Jockey fiasco leads to suspensions

  • Racing’s image was tarnished this week when jockeys took the wrong course in farcical circumstances at Ludlow and Towcester, incurring the wrath of the stewards and punters.

    Seven jockeys were suspended for 19 days each and their mounts disqualified for taking the wrong course in the selling hurdle at Ludlow on Thursday.

    This drama followed four days after the first five home in an amateurs’ race at Towcester were disqualified. Two such comical incidents left racing looking amateurish in the extreme.

    The low Towcester sun blinded the amateurs and was a mitigating circumstance, which got them off the hook. There were no suspensions.

    But the Ludlow drama was different. The third last hurdle was being dolled off while the unconscious Claire Stretton lay on the ground after taking a crashing fall on the first circuit.

    James Davies on Seraph and Anthony Evans on Diamond Orchid led the field and decided to go inside the wing and on to the chase course. Timmy Murphy, Mark Nicolls, Marcus Foley, Gabriel Hannon and Paddy Brennan followed them.

    But Rodi Greene took the correct course on Dream Falcon and passed the post first. Robert Thornton on La Rose and Carl Llewellyn on Margarets Wish finished right out the back. But they pursued the line taken by Greene and were promoted to second third, respectively.

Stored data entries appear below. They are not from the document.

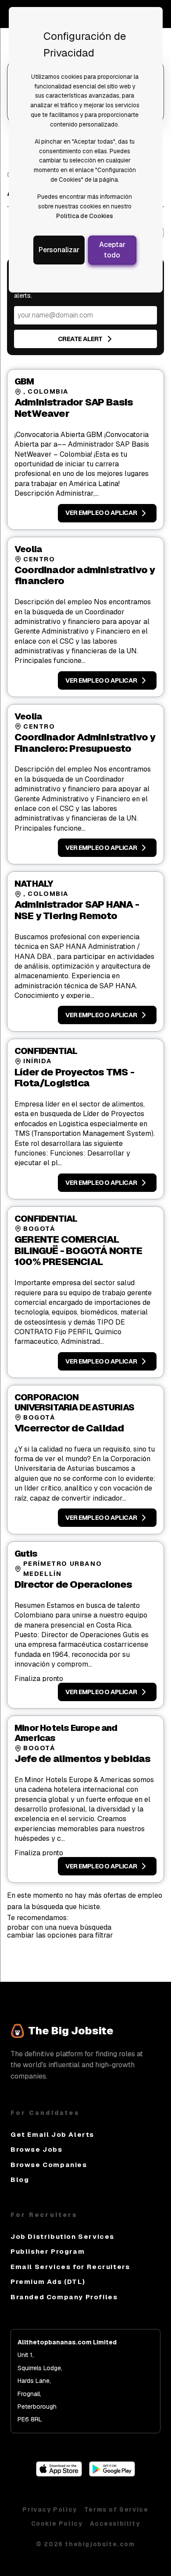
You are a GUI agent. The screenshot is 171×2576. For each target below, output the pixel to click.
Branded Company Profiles (64, 2297)
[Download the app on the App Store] (59, 2474)
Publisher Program (48, 2251)
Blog (20, 2179)
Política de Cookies (84, 216)
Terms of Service (116, 2509)
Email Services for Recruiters (70, 2266)
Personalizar (59, 249)
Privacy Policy (49, 2509)
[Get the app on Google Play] (112, 2474)
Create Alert (80, 339)
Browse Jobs (37, 2149)
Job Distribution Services (62, 2236)
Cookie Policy (57, 2523)
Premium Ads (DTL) (48, 2281)
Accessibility (115, 2523)
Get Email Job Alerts (52, 2134)
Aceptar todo (112, 250)
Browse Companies (49, 2164)
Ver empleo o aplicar (101, 513)
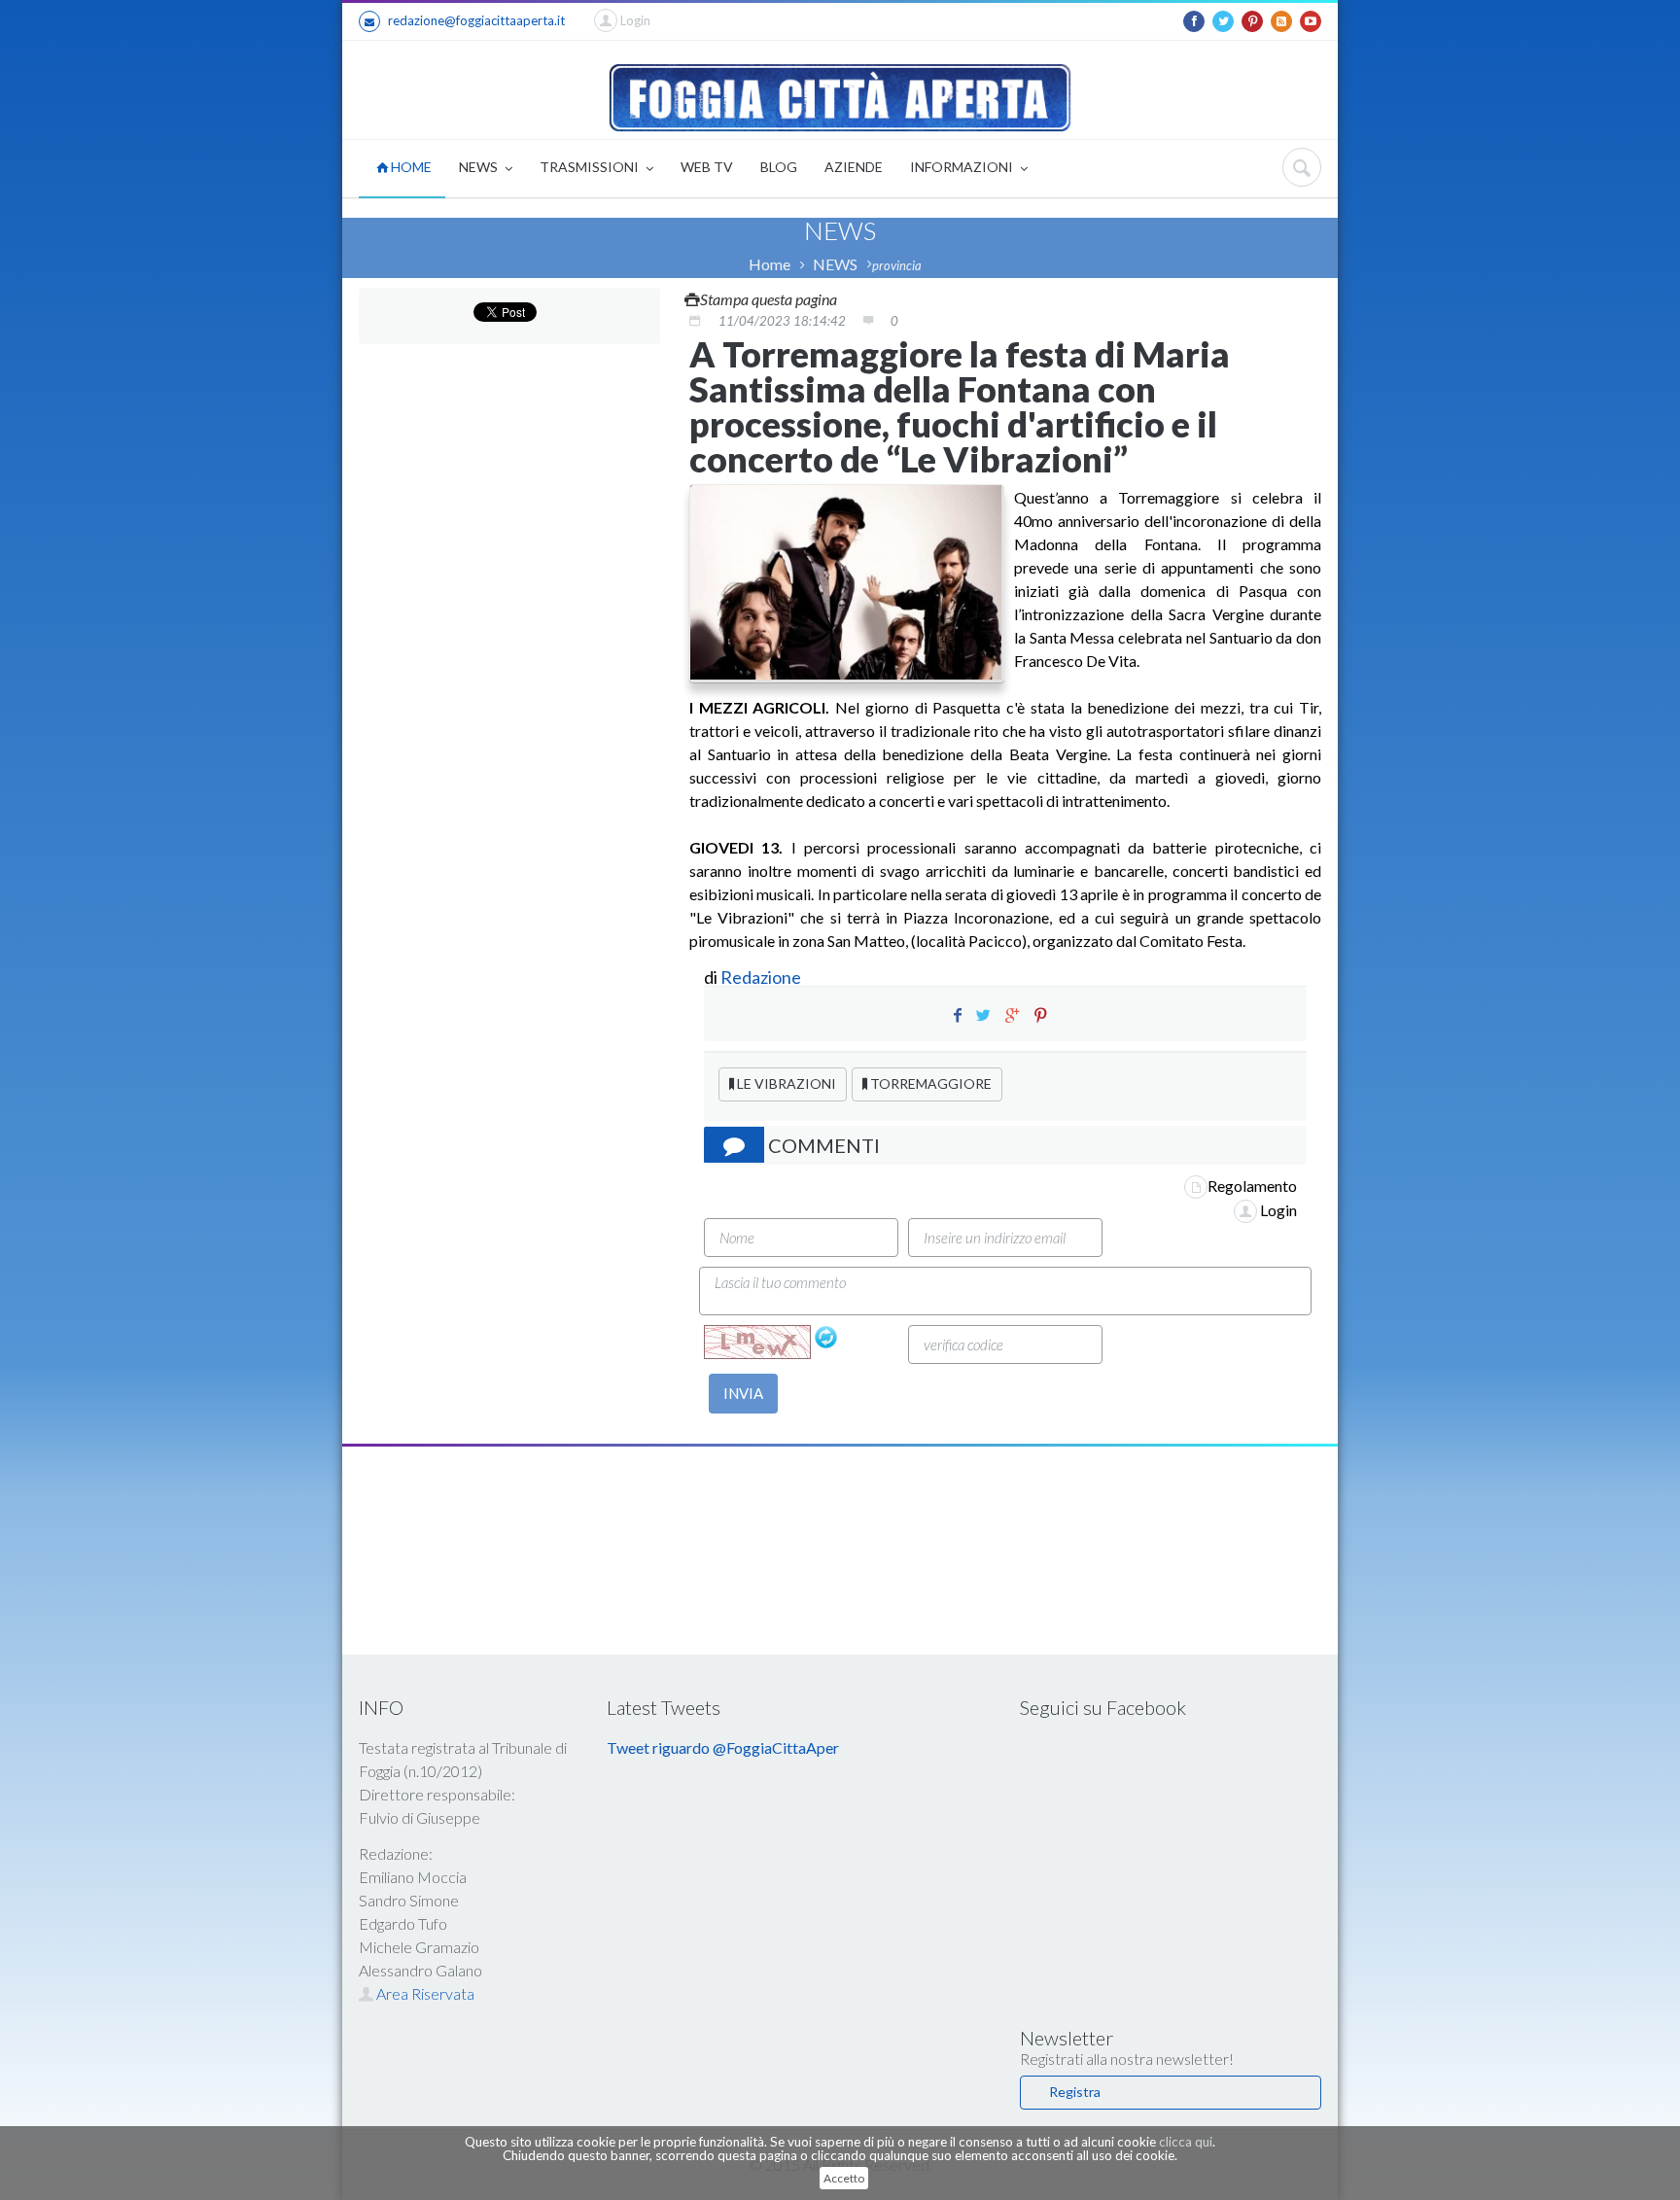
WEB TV (707, 166)
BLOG (778, 166)
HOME (410, 166)
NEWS (480, 166)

    Murphy, the most high-profile jockey involved in the chaos, described the outcome as a “complete joke”. “He said: “It’s not as if we took the wrong course on purpose. I think I’ll appeal against the severity of the suspension.”

    The suspensions run from December 29 to January 19, excluding January 11.

    John Maxse, director of public relations at the Jockey Club, said at Ascot on Friday: “The ultimate responsibility lies with the jockeys and it should not have to be an exercise in orienteering to show them where to go when something like this happens.

    “The procedures at Ludlow were carried out correctly and the jockeys got it wrong. We will look and see if we can make it easier for jockeys when part of course has to be dolled off.”